Muscles Don’t Atrophy in Small, Defined Sections

The next fact to realize is that muscles don’t atrophy (waste away) in small, defined sections. That’s simply not how our bodies work.

Nowhere in medical literature will you see a section saying how a dent in a thigh muscle led to a serious disease like ALS.

If you think that you’ve got ALS, that should be a sign of relief (that and the fact that the disease is extremely rare).

Bottom Line: Don’t worry- you probably don’t have ALS. Why? Because muscles don’t waste away in small, defined sections like this.

Are You Leaning Against an Object with Your Thigh?

A common possibility for your symptom is that you’re leaning against your thigh throughout the day and don’t realize it.

Staying in such a position for extended periods of time can result in a dent-like groove appearing underneath the skin.

Are you resting heavy objects against your thighs? Like heavy briefcases for example? If so, this can also be a cause.

Start paying attention to these actions throughout the day and you may be surprised that you actually do them!

Bottom Line: Leaning against your thigh all day, or putting heavy items on your thighs, can cause this scary symptom.

Could It Just Be Normal Anatomy?

Believe it or not, the dent in your thigh could just be normal anatomy.

It’s funny how you live with a specific anatomical features throughout your life, only to suddenly notice them one day.

It could simply be a horizontal or vertical fissure in the muscle. If you’re a very toned individual with little body fat in your legs, then it’s not uncommon to feel a fissure here.

It’s also possible for the fissure to appear and disappear depending on your position.

Bottom Line: At the end of the day, your symptom might be nothing more than a normal anatomical feature that you just recently started noticing.

What Now?

Should you see a doctor regarding this symptom? You can, but they’ll most likely tell you what you’ve already read in this article.

If you suffer from health anxiety, then getting reassurance from a doctor may help you forget about it. In either case, know that it’s not likely to be anything serious.

Ask a Question: If you want to ask a medical doctor a question that hasn't been answered in one of our articles go to: Ask a Medical Doctor About your Symptoms

Did you find the information in this article helpful?

6 Comments

  • If it’s an indentation caused by leaning against a surface, is there a better chance it will disappear on its own?

**QUESTIONS TO ANSWER:**
**a.** According to the thigh-dent article, what kind of person commonly feels a fissure in the thigh?
**b.** Rewrite the part of the thigh-dent article starting with "Believe it or" and going on through "recently started noticing.", renaming "fissure" as "groove".
**c.** For each statement, say whether it agrees with the thigh-dent article: (i) ALS is described as extremely rare. (ii) A doctor is expected to find something serious. (iii) The fissure may appear and disappear depending on your position. Answer yes or no, and quote the words of the article that decide it.
The material that comes after the thigh-dent article is not needed here.

**RECORDS SHOWN:**

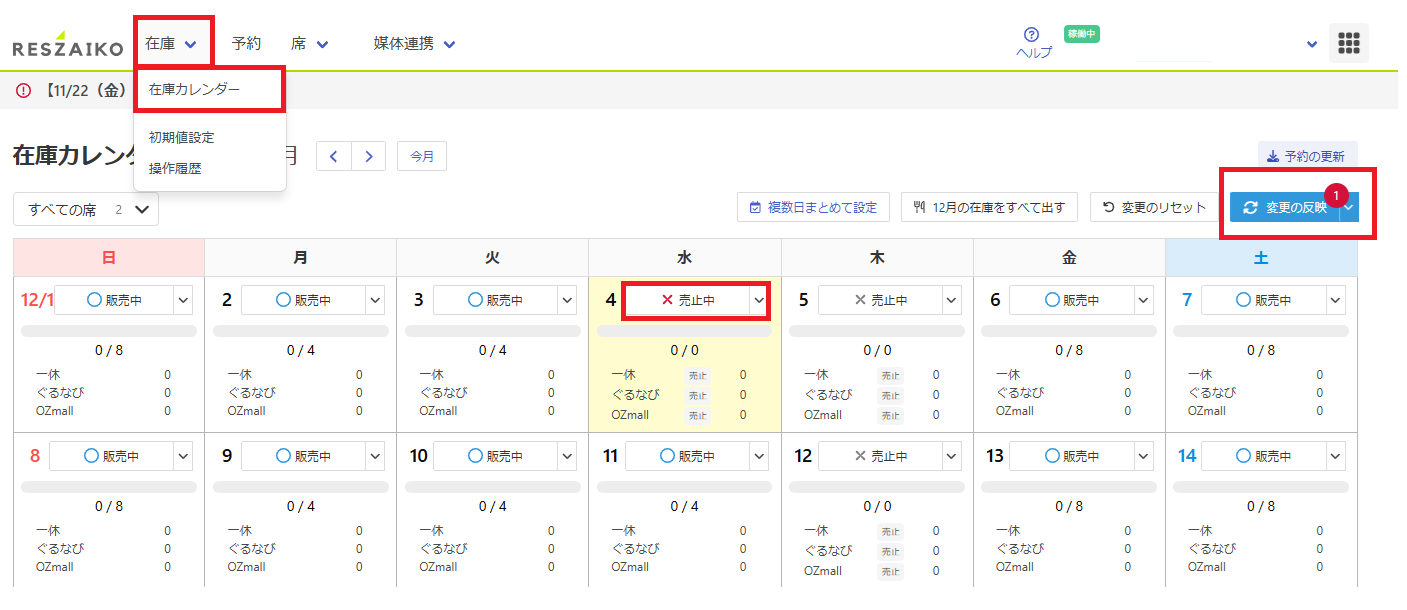Viewport: 1407px width, 610px height.
Task: Toggle December 4 売止中 sales status
Action: pos(686,300)
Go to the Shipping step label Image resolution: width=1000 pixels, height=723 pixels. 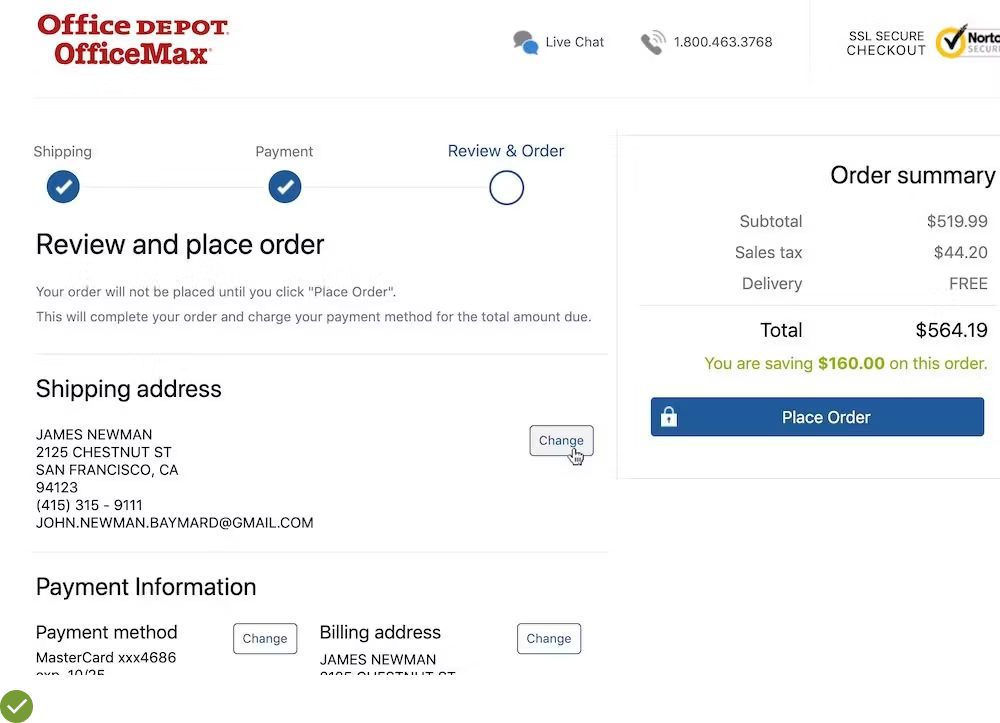(62, 152)
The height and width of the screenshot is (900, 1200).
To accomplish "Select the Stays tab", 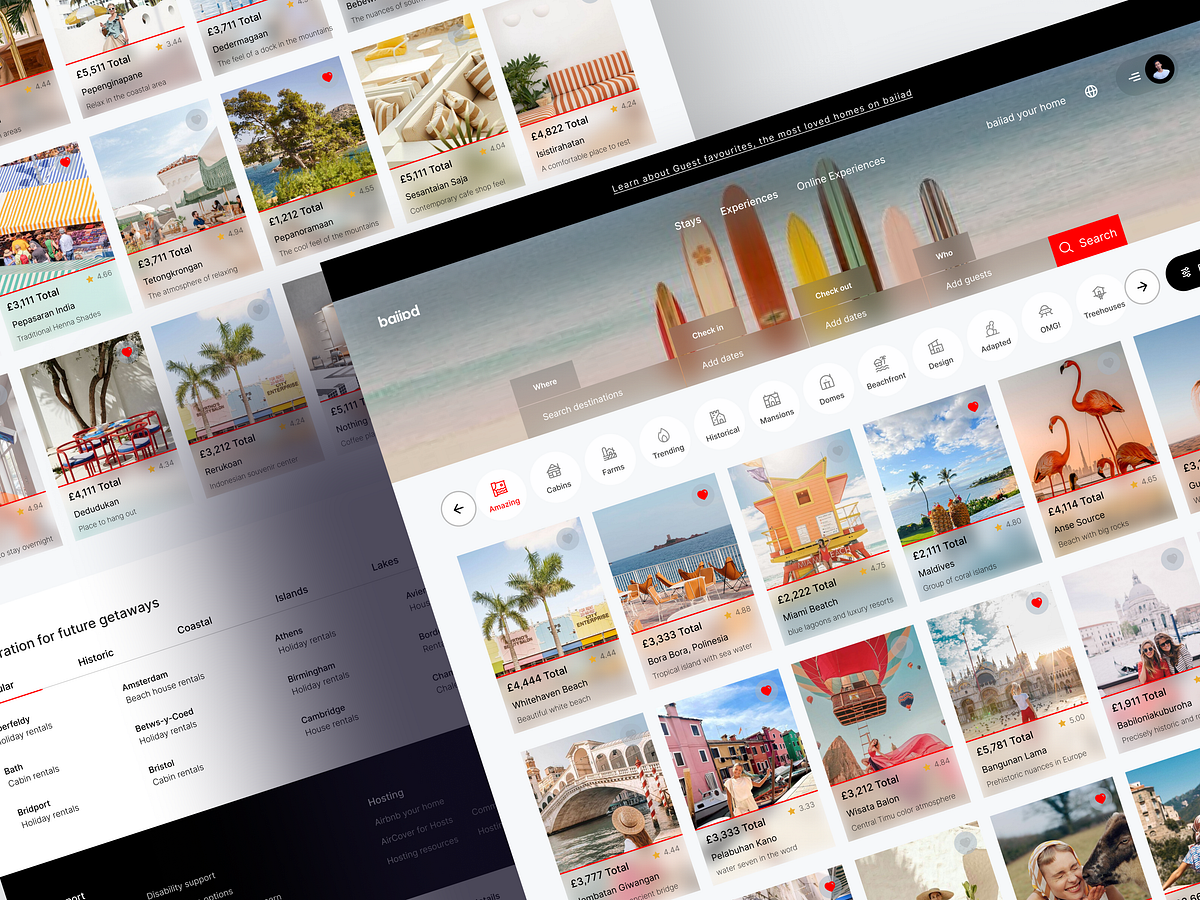I will 686,221.
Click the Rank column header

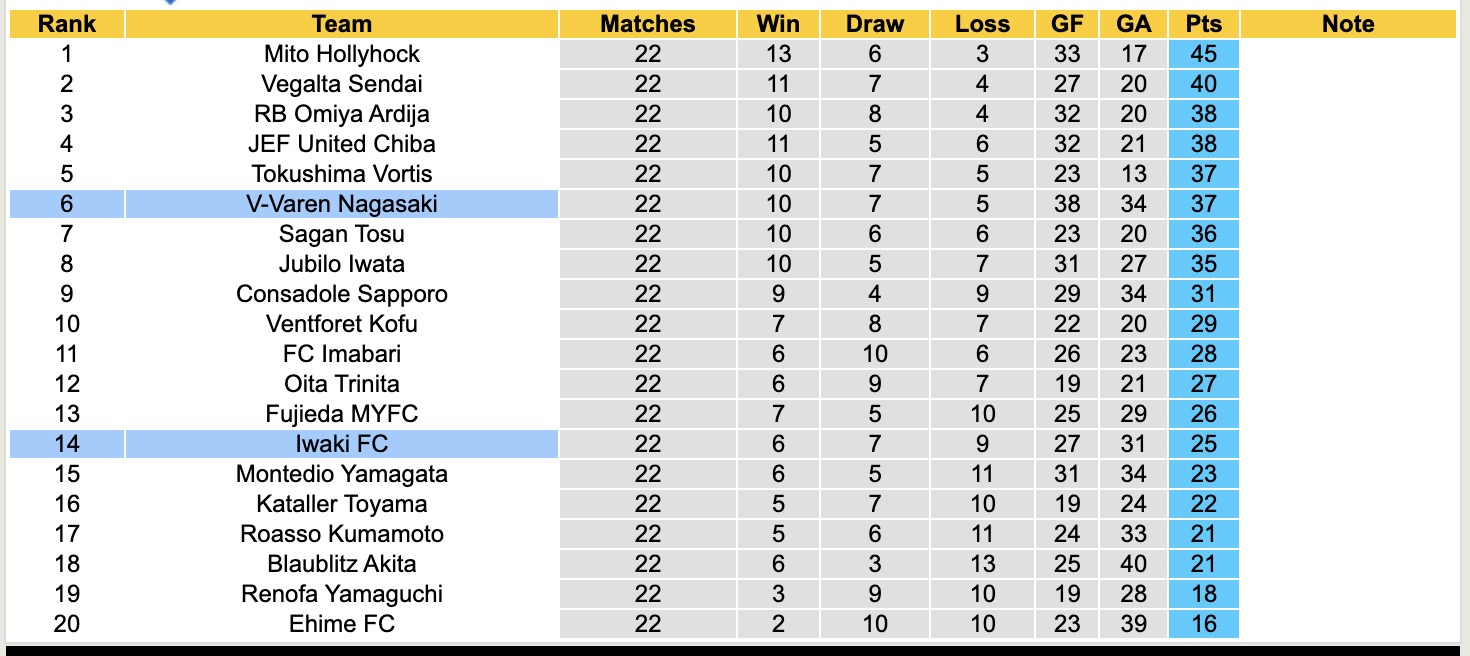point(67,24)
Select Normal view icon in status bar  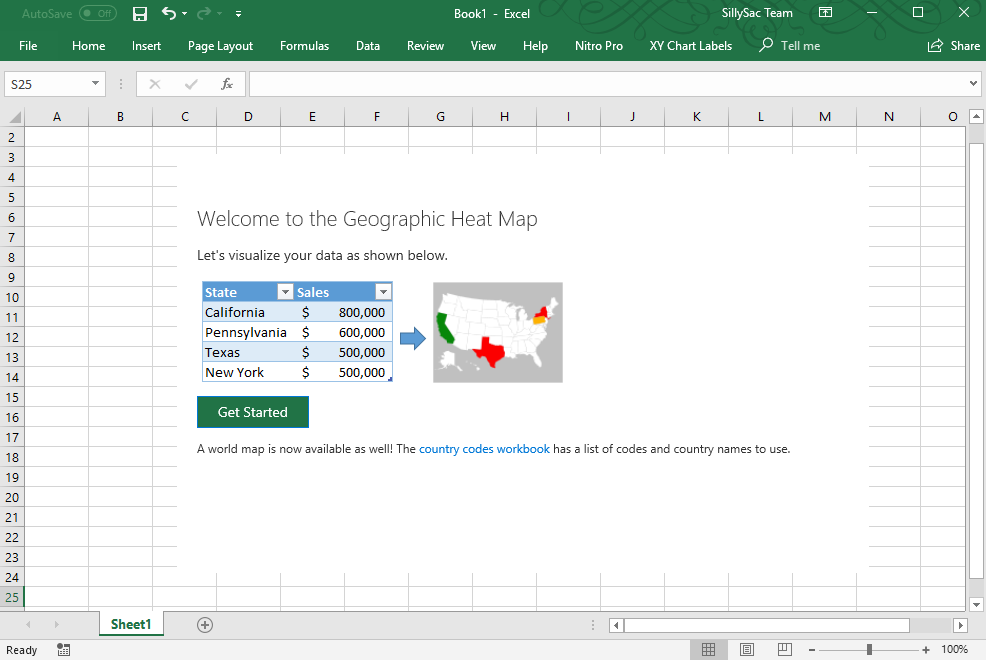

**LIST OF ANSWERS:**
**a.** A very toned individual with little body fat in the legs.

**b.**
Believe it or not, the dent in your thigh could just be normal anatomy.

It’s funny how you live with a specific anatomical features throughout your life, only to suddenly notice them one day.

It could simply be a horizontal or vertical groove in the muscle. If you’re a very toned individual with little body fat in your legs, then it’s not uncommon to feel a groove here.

It’s also possible for the groove to appear and disappear depending on your position.

Bottom Line: At the end of the day, your symptom might be nothing more than a normal anatomical feature that you just recently started noticing.

**c.**
(i) Yes: "the disease is extremely rare"
(ii) No: "they’ll most likely tell you what you’ve already read in this article"
(iii) Yes: "It’s also possible for the fissure to appear and disappear depending on your position."